- TASK STATEMENT: The data below holds the lines to copy: everything from the line containing "Share the main post with the upload icon" to the line containing "This screenshot has width=952, height=498.", both ends included, set down exactly.

[TASK INPUT Boundary: Start]

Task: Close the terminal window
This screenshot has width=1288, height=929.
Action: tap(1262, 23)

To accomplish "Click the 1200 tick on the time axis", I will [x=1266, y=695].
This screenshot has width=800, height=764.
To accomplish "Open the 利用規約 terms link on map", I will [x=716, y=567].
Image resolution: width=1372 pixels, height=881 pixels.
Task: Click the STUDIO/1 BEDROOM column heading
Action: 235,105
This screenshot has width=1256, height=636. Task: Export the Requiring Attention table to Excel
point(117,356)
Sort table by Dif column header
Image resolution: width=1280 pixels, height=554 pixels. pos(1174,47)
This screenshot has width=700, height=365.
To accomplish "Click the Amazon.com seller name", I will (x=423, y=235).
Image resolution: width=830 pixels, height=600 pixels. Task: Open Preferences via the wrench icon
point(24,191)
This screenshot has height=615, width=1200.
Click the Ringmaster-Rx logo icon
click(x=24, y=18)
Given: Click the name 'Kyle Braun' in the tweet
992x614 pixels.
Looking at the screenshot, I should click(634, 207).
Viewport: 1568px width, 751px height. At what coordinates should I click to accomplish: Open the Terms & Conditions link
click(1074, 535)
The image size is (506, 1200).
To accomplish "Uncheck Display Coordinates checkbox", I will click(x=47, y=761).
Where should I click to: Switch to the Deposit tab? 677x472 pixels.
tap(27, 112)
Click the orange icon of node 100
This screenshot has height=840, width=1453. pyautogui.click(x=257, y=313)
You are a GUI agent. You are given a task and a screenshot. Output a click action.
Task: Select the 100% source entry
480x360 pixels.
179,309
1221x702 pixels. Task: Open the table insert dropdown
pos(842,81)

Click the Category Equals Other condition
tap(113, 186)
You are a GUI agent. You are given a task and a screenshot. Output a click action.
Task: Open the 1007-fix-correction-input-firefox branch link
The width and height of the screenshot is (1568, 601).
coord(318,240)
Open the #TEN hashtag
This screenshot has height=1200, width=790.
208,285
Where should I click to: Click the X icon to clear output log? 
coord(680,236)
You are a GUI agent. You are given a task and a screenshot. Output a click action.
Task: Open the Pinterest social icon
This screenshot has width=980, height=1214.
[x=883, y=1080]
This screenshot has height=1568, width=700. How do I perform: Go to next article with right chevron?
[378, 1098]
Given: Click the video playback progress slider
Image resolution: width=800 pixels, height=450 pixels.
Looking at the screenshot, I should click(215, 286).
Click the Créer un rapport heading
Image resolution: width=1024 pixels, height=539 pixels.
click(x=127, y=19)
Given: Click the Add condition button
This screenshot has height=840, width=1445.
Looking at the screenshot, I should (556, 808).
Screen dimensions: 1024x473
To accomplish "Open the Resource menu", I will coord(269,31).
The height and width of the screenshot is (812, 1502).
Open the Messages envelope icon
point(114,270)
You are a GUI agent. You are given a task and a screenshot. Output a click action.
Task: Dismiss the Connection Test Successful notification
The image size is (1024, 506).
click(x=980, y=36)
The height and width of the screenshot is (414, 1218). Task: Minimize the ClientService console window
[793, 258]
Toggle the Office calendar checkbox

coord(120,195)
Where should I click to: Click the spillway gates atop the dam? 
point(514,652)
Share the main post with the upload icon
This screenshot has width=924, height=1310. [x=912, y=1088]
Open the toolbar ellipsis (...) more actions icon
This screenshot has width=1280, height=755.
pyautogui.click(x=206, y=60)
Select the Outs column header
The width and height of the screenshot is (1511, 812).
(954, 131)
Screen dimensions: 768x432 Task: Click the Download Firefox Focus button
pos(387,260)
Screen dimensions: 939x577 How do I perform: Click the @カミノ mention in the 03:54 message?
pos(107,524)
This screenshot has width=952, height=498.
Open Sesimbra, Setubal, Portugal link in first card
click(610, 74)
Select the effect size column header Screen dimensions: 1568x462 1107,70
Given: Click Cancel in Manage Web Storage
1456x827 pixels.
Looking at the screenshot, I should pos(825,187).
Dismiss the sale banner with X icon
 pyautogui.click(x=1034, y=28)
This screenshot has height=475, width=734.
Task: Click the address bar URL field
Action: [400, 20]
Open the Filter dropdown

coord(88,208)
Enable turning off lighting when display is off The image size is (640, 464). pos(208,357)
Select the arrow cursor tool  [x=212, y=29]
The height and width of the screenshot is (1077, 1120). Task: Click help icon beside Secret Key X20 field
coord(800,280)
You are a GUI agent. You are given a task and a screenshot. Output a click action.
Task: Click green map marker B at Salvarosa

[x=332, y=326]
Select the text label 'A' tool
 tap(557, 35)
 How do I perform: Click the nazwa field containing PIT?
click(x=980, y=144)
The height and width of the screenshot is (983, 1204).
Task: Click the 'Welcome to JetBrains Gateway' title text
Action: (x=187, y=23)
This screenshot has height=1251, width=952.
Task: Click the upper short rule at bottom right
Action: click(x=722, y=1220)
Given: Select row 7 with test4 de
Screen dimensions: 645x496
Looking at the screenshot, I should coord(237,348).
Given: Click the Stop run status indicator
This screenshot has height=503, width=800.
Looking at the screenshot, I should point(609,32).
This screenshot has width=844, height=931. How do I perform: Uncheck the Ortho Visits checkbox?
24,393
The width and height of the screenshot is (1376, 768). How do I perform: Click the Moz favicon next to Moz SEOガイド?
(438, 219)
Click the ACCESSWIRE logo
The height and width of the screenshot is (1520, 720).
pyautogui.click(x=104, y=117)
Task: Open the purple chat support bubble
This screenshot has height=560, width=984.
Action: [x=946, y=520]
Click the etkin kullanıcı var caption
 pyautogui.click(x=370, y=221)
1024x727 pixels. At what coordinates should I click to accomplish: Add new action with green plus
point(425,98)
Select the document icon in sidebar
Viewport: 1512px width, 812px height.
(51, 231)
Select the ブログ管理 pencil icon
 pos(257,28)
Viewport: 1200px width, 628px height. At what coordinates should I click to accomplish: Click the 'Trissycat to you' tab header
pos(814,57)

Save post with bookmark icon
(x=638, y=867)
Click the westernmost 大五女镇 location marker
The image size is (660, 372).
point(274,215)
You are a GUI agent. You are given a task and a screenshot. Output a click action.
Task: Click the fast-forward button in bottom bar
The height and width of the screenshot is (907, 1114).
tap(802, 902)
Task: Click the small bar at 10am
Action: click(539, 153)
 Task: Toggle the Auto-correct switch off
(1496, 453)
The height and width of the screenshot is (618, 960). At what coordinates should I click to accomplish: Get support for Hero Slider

[TASK INPUT Boundary: End]

- OUTPUT FOR THIS TASK:
Share the main post with the upload icon
This screenshot has width=924, height=1310. [x=912, y=1088]
Open the toolbar ellipsis (...) more actions icon
This screenshot has width=1280, height=755.
pyautogui.click(x=206, y=60)
Select the Outs column header
The width and height of the screenshot is (1511, 812).
(954, 131)
Screen dimensions: 768x432 Task: Click the Download Firefox Focus button
pos(387,260)
Screen dimensions: 939x577 How do I perform: Click the @カミノ mention in the 03:54 message?
pos(107,524)
This screenshot has width=952, height=498.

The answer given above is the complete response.